Question compliquée depuis la disparition de cette obligation du Code du travail en 2017. Même les cours d’appel ne sont pas d'accord entre elles…
Le Code du travail n’impose pas aujourd’hui à l’employeur de prendre en charge les frais de télétravail. Cela a été supprimé il y a plus de 7 ans (ordonnance n° 2017-1387 du 22 septembre 2017 relative à la prévisibilité et la sécurisation des relations de travail qui a modifié l’article L. 1222-10 du Code du travail).
La Cour d’appel de Paris vient de s’appuyer sur la disparition de l’obligation en 2017 pour rejeter la demande de dommages et intérêts d’une salariée qui n’avait eu aucune prise en charge des frais liés au télétravail.
Elle a également souligné dans cette affaire :
S’il n’y a rien dans le Code du travail, il y a par contre deux ANI (accord national interprofessionnel).
Le premier date du 19 juillet 2005 et a été étendu en 2006. Il indique que l’employeur prend en charge, dans tous les cas, les coûts directement engendrés par ce travail, en particulier ceux liés aux communications.
Le second date du 26 novembre 2020 et a été étendu en avril 2021. Il prévoit qu’il appartient à l’entreprise de prendre en charge les dépenses qui sont engagées par le salarié pour les besoins de son activité professionnelle et dans l’intérêt de l’entreprise, après validation de l’employeur. Le choix des modalités de prise en charge éventuelle des frais professionnels peut être, le cas échéant, un sujet de dialogue social au sein de l’entreprise.
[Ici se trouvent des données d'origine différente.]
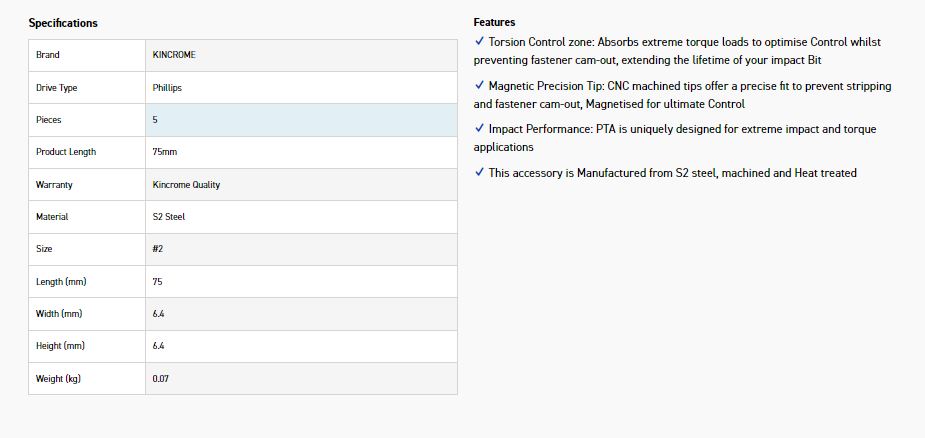The width and height of the screenshot is (925, 438).
Task: Select the S2 Steel material value
Action: (168, 217)
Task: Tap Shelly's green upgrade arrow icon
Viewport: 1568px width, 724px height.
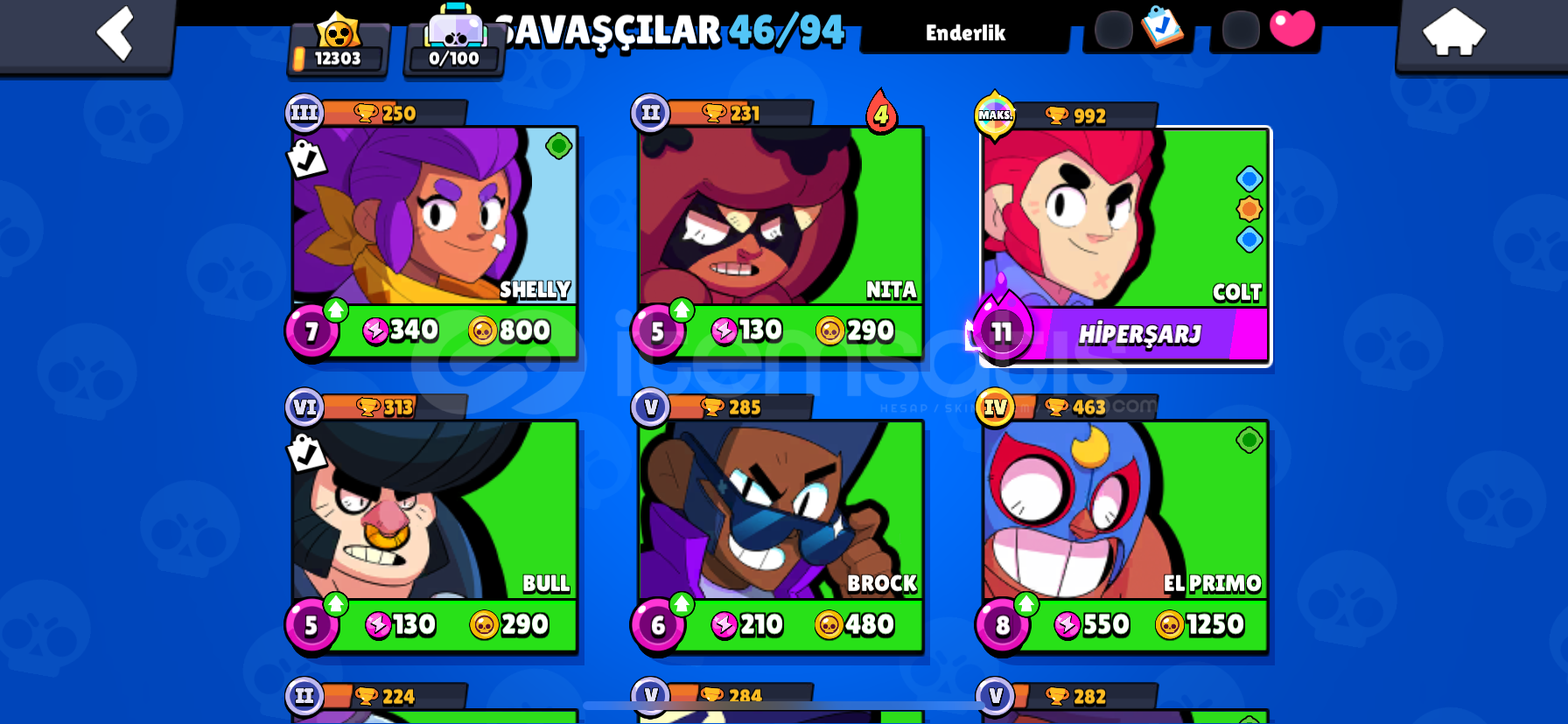Action: click(335, 310)
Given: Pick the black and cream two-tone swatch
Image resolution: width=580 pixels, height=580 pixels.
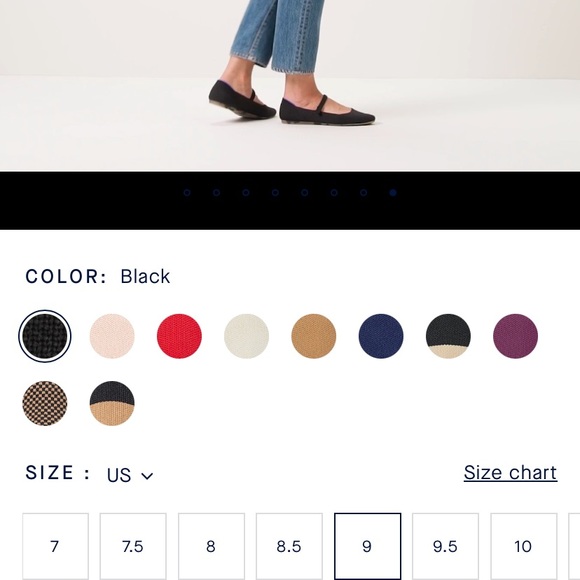Looking at the screenshot, I should (448, 336).
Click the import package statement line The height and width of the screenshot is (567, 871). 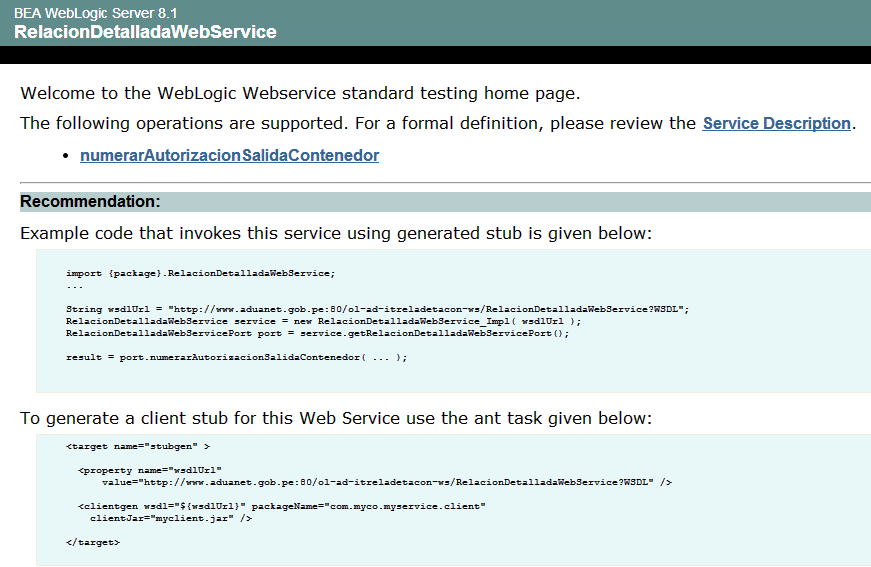tap(201, 273)
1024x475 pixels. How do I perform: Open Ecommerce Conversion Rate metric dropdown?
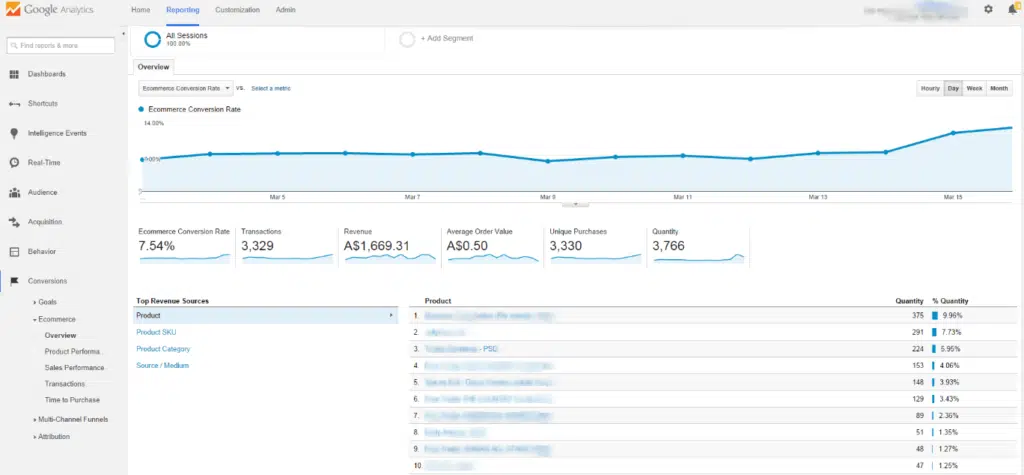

Cet article est étendu sous réserve que la validation de l'employeur soit interprétée comme étant préalable, et non postérieure, à l'engagement des dépenses par le salarié.
Ces ANI s'appliquent à toutes les entreprises et les salariés compris dans leur champ d'application. Autrement dit, ils vous concernent si votre secteur professionnel est représenté par les organisations patronales signataires (MEDEF, CPME ex-CGMPE et U2P).
Important : Les dispositions des ANI peuvent être écartées par la conclusion d'un accord d'entreprise, d'établissement ou de groupe sur le télétravail mais pas par une charte (C. trav., art. L. 2252-1 et L. 2252-3).
La Cour de cassation n’a pas rendu de décision récente sur l’indemnisation des frais du télétravail. Mais de façon plus globale, elle considère que les frais qu'un salarié justifie avoir exposés pour les besoins de son activité professionnelle et dans l'intérêt de l'employeur sont pris en charge (notamment Cass. soc., 8 novembre 2017, 16-14.664).
On pourrait donc penser que cela s’applique aux frais du télétravail.
Très récemment la Cour d’appel de Versailles a d’ailleurs jugé que la prise en charge s’imposait.
En s'appuyant sur les ANI, elle considère que la prise en charge des frais exposés dans le cadre du télétravail, y compris en cas de circonstances exceptionnelles comparables à la crise sanitaire, est obligatoire pour l'employeur. Peu importe qu’elle ne soit pas prévue par un accord ou la charte sur le télétravail.
Elle précise également que le montant de l'indemnisation forfaitaire ne peut être inférieur aux frais réellement engagés. En l’absence de fixation par l’employeur les juges peuvent se baser sur le plafond de prise en charge exonérée de cotisations sociales de l’URSSAF.
Il faudra donc suivre attentivement ce qu'en dira la Cour de cassation. Mais le comportement le plus prudent pour vous est sans doute d'envisager d’emblée la question de l’indemnisation dans les accords ou la charte sur le télétravail.